As of December 31, 2012, the Company had 5,000 shares of 6.75% Series A noncumulative redeemable preferred stock (“Series A Preferred Stock”) issued with an aggregate value of $50,000. The Series A Preferred Stock ranked senior to the Company’s common stock with respect to dividend and liquidation rights and had no voting rights. Holders of the Series A Preferred Stock were entitled to receive, if and when declared, noncumulative dividends at an annual rate of $675 per share, based on a 360 day year. The Company redeemed all of the Series A Preferred Stock on January 18, 2013 at an aggregate redemption price of $50,150, or $10,000 per share plus all accrued and unpaid dividends. Upon notice to holders of the redemption in December 2012, the Series A Preferred Stock was reclassified from stockholders' equity to a liability.

The Company's authorized common stock consists of 200,000,000 shares, of which, 100,000,000 shares are designated as Class A common stock and 100,000,000 are designated as Class B common stock. The Class A common stock has one vote per share. The Class B common stock has five votes per share and is convertible to Class A common stock on a share-for-share basis at any time.

The Company had 19,868,018 shares of Class A common stock and 24,287,045 shares of Class B common stock outstanding as of December 31, 2013. The Company had 17,635,369 shares of Class A common stock and 25,654,954 shares of Class B common stock outstanding as of December 31, 2012.

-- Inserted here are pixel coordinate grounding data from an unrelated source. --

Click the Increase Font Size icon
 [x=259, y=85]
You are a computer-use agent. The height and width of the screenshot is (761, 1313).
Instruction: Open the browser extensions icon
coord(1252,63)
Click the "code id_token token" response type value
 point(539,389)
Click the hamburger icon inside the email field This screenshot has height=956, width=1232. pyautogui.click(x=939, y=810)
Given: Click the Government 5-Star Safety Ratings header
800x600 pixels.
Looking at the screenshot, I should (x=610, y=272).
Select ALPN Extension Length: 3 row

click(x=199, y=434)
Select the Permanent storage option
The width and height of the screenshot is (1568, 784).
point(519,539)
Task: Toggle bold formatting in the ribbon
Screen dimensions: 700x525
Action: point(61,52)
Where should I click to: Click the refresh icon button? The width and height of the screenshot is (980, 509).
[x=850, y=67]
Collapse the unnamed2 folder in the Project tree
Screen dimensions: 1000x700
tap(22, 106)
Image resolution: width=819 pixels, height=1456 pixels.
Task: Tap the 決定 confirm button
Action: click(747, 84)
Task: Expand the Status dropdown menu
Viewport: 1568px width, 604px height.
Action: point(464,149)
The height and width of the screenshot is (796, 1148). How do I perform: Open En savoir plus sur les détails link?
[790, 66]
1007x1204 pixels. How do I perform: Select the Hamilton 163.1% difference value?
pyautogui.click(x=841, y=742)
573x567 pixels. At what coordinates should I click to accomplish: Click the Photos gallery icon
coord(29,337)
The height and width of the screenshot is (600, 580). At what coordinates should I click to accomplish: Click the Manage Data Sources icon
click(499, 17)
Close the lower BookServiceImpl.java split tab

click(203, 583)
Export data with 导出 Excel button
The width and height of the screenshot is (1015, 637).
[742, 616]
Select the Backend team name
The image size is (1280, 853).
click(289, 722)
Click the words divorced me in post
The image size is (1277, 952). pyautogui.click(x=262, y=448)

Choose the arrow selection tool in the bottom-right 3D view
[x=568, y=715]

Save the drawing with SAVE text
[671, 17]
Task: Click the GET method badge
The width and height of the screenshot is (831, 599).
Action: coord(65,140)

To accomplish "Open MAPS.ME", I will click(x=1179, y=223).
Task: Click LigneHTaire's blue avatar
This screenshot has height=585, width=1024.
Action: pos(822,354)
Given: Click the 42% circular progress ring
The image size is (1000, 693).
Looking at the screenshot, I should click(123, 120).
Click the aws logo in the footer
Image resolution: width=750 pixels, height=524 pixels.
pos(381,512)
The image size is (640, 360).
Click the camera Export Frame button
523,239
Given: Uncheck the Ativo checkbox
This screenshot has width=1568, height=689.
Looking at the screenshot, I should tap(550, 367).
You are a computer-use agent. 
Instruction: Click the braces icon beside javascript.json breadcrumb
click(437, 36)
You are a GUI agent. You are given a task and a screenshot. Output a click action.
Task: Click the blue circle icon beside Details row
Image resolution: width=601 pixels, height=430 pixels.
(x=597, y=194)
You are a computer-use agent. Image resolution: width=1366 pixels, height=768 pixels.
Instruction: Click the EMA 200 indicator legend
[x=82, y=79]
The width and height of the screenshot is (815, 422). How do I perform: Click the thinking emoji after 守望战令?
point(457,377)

The payment of dividends by subsidiary banks is subject to various federal and state regulatory limitations. In general, a bank is limited, without the prior consent of its regulators, to paying dividends that do not exceed current year net profits together with retained earnings from the two preceding calendar years. The Company’s debt instruments also include limitations on the payment of dividends.